The system's ability to universally apply these assessments across any educational content makes it an invaluable tool for educators at all levels, from elementary to post-secondary education. The probes are not only quick and efficient to administer but are also designed to be intuitive and straightforward for all stakeholders, including educators, students, and parents. This ease of use, combined with the collaborative insights provided by the ChatBot, ensures that the system can be effectively implemented and utilized across diverse educational settings. It supports a holistic approach to education, where continuous assessment, immediate feedback, and proactive instructional collaboration drive both student improvement and instructional excellence.
In additional aspects, the process/approach described in the present disclosure may be used as a memory exercise, such as showing a picture and then clicking on associated elements from what the students remember in the picture, or as a word association assessment, such as in psychological testing. In further aspects, the approach may be turned into a brain exercise game that is a speed test (i.e., math equations could be displayed, and the user would see how quickly they could associate the right answer to the equation) which would build the students' automaticity for solving math equations that are needed for more difficult mathematics. Furthermore, for skills in which quick recognition will provide benefit, this approach may be adapted, e.g., work training programs.
The system 100 stands out for its innovative online vocabulary matching approach, which functions as a sophisticated form of curriculum-based measurement (CBM).

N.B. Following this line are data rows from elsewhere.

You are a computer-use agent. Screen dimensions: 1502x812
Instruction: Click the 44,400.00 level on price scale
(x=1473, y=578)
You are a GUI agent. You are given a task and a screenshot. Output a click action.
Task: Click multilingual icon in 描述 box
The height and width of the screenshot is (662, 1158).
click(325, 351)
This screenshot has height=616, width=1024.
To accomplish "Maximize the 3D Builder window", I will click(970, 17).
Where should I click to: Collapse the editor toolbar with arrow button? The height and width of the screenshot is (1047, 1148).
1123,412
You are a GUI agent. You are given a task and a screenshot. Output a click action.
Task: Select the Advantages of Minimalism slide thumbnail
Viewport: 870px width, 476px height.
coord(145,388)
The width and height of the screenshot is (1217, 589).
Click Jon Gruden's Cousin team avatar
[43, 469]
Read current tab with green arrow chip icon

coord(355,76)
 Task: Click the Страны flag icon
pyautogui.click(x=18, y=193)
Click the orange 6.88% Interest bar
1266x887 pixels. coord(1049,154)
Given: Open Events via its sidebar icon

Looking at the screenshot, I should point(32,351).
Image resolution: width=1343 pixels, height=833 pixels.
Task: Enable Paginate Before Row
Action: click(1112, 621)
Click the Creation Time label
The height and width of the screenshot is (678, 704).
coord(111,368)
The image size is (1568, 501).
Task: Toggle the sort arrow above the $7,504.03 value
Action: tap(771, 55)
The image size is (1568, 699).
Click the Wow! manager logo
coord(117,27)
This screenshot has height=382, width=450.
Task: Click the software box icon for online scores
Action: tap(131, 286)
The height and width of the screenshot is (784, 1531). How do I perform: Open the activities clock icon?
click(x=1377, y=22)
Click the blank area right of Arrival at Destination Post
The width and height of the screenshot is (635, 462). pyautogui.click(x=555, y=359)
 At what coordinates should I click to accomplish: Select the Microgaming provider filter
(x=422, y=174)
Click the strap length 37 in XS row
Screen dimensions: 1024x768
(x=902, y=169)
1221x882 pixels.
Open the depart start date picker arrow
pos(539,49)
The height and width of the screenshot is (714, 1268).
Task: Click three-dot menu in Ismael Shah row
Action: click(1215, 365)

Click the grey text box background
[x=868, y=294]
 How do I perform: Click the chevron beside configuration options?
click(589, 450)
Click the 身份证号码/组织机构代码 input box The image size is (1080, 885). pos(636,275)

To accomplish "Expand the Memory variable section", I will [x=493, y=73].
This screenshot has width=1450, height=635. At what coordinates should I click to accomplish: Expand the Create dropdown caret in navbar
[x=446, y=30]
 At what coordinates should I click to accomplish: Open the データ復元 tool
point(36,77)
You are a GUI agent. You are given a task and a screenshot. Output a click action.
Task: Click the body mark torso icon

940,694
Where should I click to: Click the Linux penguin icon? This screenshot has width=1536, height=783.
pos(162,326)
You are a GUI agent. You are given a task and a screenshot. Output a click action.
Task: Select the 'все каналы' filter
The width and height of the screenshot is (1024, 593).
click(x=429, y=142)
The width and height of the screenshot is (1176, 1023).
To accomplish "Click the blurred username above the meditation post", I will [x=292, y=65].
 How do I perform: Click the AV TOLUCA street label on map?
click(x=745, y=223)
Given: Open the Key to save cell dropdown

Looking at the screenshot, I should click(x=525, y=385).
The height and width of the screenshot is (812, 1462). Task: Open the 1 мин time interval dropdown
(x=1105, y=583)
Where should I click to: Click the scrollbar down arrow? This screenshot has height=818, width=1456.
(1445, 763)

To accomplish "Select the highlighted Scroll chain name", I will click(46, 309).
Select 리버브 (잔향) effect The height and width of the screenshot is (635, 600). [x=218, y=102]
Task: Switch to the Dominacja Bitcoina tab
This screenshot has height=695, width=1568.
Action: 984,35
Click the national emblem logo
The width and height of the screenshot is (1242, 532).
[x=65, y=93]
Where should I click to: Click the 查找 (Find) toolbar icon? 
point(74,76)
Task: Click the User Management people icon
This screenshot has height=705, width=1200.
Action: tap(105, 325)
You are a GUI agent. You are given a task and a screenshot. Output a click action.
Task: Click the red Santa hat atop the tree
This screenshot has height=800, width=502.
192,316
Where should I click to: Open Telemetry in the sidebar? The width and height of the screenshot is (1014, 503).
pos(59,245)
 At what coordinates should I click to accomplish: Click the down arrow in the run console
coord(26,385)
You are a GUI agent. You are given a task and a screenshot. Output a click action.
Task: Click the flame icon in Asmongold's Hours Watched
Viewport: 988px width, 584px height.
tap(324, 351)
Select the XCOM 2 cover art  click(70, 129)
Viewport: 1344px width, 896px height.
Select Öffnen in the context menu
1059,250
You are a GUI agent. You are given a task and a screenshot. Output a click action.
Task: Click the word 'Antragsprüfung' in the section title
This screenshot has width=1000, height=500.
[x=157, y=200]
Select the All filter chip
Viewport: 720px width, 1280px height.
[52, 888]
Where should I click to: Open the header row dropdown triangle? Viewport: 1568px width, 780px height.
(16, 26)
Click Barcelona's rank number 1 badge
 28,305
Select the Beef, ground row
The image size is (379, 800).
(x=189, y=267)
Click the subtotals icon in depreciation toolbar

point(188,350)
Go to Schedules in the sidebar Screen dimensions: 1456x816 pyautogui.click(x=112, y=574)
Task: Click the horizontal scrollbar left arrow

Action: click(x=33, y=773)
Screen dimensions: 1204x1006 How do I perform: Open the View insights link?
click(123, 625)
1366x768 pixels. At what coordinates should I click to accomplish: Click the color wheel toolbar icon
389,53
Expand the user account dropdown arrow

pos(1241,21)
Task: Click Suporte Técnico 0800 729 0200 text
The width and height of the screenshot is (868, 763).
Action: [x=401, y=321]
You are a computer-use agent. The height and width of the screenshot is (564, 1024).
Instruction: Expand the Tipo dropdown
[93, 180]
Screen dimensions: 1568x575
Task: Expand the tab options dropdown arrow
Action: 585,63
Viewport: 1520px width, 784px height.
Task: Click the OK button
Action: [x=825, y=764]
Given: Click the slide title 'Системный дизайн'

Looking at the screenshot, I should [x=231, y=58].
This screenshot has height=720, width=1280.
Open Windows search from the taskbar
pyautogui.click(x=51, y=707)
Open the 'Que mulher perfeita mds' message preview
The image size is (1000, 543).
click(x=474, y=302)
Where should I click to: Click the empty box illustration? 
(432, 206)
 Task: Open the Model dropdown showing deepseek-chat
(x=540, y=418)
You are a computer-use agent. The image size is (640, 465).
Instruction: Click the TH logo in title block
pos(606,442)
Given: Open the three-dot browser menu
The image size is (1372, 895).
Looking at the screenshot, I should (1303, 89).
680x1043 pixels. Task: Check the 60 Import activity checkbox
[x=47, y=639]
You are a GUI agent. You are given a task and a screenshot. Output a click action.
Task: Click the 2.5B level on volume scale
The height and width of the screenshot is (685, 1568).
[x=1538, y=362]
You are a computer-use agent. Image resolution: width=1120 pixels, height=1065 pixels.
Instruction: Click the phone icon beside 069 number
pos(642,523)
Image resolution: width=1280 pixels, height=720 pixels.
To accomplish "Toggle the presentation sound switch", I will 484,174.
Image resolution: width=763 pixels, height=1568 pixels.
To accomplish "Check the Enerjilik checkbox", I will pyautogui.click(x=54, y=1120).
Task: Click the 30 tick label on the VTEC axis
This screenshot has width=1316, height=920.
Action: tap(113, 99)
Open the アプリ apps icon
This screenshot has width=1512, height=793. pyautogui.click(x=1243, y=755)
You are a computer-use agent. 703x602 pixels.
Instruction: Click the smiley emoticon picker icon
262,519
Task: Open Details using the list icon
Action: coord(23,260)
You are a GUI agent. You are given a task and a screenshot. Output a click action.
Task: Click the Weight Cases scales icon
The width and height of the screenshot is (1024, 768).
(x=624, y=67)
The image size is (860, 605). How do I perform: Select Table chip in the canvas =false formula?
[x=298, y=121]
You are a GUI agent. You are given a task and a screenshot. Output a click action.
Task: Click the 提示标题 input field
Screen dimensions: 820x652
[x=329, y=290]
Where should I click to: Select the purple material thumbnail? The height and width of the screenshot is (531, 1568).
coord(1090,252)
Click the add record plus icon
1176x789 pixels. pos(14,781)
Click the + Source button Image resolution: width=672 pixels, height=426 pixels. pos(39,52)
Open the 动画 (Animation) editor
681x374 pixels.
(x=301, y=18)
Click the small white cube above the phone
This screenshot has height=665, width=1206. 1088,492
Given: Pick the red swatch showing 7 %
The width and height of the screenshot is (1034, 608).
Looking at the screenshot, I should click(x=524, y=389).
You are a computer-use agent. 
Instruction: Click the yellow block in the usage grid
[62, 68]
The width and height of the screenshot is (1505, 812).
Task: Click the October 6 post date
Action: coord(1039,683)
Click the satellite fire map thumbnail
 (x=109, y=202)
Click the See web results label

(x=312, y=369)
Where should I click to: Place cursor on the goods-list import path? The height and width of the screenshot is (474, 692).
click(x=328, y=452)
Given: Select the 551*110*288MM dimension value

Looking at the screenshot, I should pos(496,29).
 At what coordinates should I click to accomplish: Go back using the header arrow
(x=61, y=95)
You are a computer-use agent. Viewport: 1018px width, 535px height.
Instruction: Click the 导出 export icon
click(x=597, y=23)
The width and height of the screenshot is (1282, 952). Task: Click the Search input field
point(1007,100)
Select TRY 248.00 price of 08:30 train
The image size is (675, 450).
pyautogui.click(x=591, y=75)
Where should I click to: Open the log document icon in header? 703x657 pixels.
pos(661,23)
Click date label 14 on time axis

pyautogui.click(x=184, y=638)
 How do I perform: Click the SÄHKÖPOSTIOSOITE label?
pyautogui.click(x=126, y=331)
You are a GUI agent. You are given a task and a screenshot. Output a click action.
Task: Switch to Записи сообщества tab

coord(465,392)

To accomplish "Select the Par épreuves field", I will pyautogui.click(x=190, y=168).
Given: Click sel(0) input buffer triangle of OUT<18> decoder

This approach is not merely a traditional assessment tool; it serves as an active, dynamic indicator of a student's progress throughout the course curriculum. By continuously monitoring vocabulary comprehension, the system provides real-time, quantitative data that educators can utilize to make informed decisions about curriculum planning and instructional adjustments. The continuous flow of data enables a more responsive and adaptive educational environment, where adjustments can be made in near real-time to address emerging needs.
At the core of the system's effectiveness is the foundational principle that vocabulary knowledge is intrinsically linked to overall content mastery and comprehension. The system leverages this strong positive correlation by utilizing vocabulary matching as a key measure of a student's grasp of the course material. Unlike traditional assessments that may only capture a student's understanding of isolated topics at specific points in time, this system continuously tracks vocabulary mastery, offering a more holistic view of student progress. This ongoing assessment allows educators to pinpoint areas where a student may be struggling and intervene promptly, ensuring that learning gaps are addressed before they can widen.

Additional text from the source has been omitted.